_Task directions_
Return the material exactly. Every line must stay as it is.

_Provided information_
• • •
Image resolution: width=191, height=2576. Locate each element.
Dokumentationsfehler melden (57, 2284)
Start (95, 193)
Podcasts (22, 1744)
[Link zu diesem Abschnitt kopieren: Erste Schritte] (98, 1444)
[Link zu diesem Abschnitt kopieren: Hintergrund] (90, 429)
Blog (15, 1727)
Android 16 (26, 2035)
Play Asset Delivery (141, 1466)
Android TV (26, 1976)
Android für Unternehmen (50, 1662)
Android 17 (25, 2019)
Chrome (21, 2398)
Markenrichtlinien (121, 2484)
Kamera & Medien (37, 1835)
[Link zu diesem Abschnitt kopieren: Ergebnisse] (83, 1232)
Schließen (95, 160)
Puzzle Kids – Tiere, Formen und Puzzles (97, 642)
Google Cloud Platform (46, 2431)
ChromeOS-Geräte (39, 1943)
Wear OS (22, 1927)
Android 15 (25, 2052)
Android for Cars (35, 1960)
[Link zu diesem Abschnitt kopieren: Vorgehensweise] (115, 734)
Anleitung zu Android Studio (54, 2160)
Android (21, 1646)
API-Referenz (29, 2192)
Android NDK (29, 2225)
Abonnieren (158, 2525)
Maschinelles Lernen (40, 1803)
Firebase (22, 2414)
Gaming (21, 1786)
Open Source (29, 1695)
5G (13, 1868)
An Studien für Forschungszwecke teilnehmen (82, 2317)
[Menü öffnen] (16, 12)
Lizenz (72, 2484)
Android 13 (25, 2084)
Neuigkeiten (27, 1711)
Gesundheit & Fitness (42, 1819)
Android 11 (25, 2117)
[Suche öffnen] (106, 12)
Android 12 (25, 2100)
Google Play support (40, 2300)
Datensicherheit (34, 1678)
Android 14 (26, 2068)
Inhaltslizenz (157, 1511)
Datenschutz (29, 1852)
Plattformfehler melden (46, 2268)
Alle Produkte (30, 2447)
• • •
_Expected answer_
Image resolution: width=191, height=2576. Locate each element.
Dokumentationsfehler melden (57, 2284)
Start (95, 193)
Podcasts (22, 1744)
[Link zu diesem Abschnitt kopieren: Erste Schritte] (98, 1444)
[Link zu diesem Abschnitt kopieren: Hintergrund] (90, 429)
Blog (15, 1727)
Android 16 (26, 2035)
Play Asset Delivery (141, 1466)
Android TV (26, 1976)
Android für Unternehmen (50, 1662)
Android 17 (25, 2019)
Chrome (21, 2398)
Markenrichtlinien (121, 2484)
Kamera & Medien (37, 1835)
[Link zu diesem Abschnitt kopieren: Ergebnisse] (83, 1232)
Schließen (95, 160)
Puzzle Kids – Tiere, Formen und Puzzles (97, 642)
Google Cloud Platform (46, 2431)
ChromeOS-Geräte (39, 1943)
Wear OS (22, 1927)
Android 15 (25, 2052)
Android for Cars (35, 1960)
[Link zu diesem Abschnitt kopieren: Vorgehensweise] (115, 734)
Anleitung zu Android Studio (54, 2160)
Android (21, 1646)
API-Referenz (29, 2192)
Android NDK (29, 2225)
Abonnieren (158, 2525)
Maschinelles Lernen (40, 1803)
Firebase (22, 2414)
Gaming (21, 1786)
Open Source (29, 1695)
5G (13, 1868)
An Studien für Forschungszwecke teilnehmen (82, 2317)
[Menü öffnen] (16, 12)
Lizenz (72, 2484)
Android 13 (25, 2084)
Neuigkeiten (27, 1711)
Gesundheit & Fitness (42, 1819)
Android 11 (25, 2117)
[Suche öffnen] (106, 12)
Android 12 (25, 2100)
Google Play support (40, 2300)
Datensicherheit (34, 1678)
Android 14 (26, 2068)
Inhaltslizenz (157, 1511)
Datenschutz (29, 1852)
Plattformfehler melden (46, 2268)
Alle Produkte (30, 2447)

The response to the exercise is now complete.